==== Raw data ====
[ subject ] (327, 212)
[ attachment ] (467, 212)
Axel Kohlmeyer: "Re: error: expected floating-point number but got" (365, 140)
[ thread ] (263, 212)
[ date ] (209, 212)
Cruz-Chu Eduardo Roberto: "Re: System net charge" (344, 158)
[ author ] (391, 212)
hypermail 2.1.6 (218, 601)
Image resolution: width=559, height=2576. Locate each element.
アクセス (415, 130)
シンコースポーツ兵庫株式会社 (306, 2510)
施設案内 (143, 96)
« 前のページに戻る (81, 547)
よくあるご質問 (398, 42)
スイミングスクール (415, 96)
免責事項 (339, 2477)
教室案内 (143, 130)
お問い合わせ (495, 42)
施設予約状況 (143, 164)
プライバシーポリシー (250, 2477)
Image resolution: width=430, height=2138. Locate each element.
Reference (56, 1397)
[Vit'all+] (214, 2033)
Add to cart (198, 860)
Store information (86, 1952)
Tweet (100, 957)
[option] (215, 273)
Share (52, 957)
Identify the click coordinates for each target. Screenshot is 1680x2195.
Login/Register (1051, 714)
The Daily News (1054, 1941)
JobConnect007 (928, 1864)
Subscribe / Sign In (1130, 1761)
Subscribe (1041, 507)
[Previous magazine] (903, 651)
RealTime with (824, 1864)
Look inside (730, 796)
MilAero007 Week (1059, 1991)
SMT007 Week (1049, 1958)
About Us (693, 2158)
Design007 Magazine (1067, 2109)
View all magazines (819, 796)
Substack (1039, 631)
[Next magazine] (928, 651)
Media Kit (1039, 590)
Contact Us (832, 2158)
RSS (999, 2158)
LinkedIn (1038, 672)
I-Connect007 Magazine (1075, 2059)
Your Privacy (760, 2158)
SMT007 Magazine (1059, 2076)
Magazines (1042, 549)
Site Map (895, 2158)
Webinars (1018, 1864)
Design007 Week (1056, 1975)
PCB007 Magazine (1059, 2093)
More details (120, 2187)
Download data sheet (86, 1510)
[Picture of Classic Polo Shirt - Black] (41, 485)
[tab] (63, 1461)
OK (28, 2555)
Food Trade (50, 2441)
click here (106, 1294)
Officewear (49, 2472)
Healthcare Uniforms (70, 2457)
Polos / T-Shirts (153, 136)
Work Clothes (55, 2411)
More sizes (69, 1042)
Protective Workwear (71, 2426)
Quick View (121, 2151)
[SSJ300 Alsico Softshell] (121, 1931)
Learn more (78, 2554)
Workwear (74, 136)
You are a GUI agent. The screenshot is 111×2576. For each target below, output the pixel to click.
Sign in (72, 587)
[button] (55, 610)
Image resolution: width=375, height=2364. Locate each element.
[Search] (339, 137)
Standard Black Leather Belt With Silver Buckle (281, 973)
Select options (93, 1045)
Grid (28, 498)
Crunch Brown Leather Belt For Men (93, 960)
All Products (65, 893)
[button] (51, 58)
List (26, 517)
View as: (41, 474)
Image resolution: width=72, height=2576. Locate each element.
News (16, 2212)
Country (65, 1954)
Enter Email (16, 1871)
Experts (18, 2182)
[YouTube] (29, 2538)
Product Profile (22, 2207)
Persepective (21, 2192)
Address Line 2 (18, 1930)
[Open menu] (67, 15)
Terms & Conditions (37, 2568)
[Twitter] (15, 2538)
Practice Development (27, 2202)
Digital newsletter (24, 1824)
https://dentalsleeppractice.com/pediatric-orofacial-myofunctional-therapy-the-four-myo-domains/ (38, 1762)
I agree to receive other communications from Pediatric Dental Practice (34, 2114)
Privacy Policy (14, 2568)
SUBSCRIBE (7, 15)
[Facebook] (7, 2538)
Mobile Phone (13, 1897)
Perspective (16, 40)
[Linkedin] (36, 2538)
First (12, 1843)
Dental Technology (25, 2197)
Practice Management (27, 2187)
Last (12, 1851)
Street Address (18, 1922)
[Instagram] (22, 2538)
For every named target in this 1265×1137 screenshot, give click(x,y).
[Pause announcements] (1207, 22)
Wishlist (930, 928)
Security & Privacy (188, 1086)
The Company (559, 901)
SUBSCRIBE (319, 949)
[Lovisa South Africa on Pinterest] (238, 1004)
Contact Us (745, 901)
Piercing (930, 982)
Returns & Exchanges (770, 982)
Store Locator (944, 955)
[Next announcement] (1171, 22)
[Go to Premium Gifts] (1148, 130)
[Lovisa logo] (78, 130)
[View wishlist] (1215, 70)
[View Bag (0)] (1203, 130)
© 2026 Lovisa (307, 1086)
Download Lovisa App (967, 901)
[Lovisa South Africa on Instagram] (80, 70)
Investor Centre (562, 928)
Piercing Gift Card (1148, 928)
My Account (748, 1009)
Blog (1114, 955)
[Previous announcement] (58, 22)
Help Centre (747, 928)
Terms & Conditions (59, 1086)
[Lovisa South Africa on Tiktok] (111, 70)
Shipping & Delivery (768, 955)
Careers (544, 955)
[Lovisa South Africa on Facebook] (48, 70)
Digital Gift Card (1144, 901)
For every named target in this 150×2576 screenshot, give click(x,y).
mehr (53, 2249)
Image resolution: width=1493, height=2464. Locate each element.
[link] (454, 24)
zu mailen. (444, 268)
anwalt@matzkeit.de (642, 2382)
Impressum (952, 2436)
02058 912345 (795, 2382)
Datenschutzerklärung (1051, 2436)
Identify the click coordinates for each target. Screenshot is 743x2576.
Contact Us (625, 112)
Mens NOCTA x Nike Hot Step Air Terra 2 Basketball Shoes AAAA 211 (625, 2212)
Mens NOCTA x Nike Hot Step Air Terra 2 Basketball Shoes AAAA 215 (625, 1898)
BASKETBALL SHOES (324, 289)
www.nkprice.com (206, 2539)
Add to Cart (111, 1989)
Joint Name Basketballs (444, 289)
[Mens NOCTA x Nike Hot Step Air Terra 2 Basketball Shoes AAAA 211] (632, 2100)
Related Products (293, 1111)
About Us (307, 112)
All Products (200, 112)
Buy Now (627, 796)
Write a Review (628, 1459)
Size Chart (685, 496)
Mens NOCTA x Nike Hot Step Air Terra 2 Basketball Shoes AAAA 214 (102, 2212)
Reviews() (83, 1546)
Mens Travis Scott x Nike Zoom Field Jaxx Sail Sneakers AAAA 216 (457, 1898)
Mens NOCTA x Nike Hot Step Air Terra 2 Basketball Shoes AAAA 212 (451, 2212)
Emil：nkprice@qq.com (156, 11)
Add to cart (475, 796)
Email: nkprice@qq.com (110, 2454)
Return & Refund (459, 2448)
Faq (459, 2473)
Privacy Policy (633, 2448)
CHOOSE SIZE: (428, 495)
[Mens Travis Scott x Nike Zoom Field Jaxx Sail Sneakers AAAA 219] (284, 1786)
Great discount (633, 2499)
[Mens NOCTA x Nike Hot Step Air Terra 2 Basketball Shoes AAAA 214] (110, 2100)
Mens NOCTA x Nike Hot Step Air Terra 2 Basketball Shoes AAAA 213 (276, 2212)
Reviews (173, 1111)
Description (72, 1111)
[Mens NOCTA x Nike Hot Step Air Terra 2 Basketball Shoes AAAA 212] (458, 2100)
====
## Work to complete
Copy each line of the listing above that contains the word "NOCTA".

## Written reply
Mens NOCTA x Nike Hot Step Air Terra 2 Basketball Shoes AAAA 211 (625, 2212)
Mens NOCTA x Nike Hot Step Air Terra 2 Basketball Shoes AAAA 215 (625, 1898)
[Mens NOCTA x Nike Hot Step Air Terra 2 Basketball Shoes AAAA 211] (632, 2100)
Mens NOCTA x Nike Hot Step Air Terra 2 Basketball Shoes AAAA 214 (102, 2212)
Mens NOCTA x Nike Hot Step Air Terra 2 Basketball Shoes AAAA 212 (451, 2212)
[Mens NOCTA x Nike Hot Step Air Terra 2 Basketball Shoes AAAA 214] (110, 2100)
Mens NOCTA x Nike Hot Step Air Terra 2 Basketball Shoes AAAA 213 (276, 2212)
[Mens NOCTA x Nike Hot Step Air Terra 2 Basketball Shoes AAAA 212] (458, 2100)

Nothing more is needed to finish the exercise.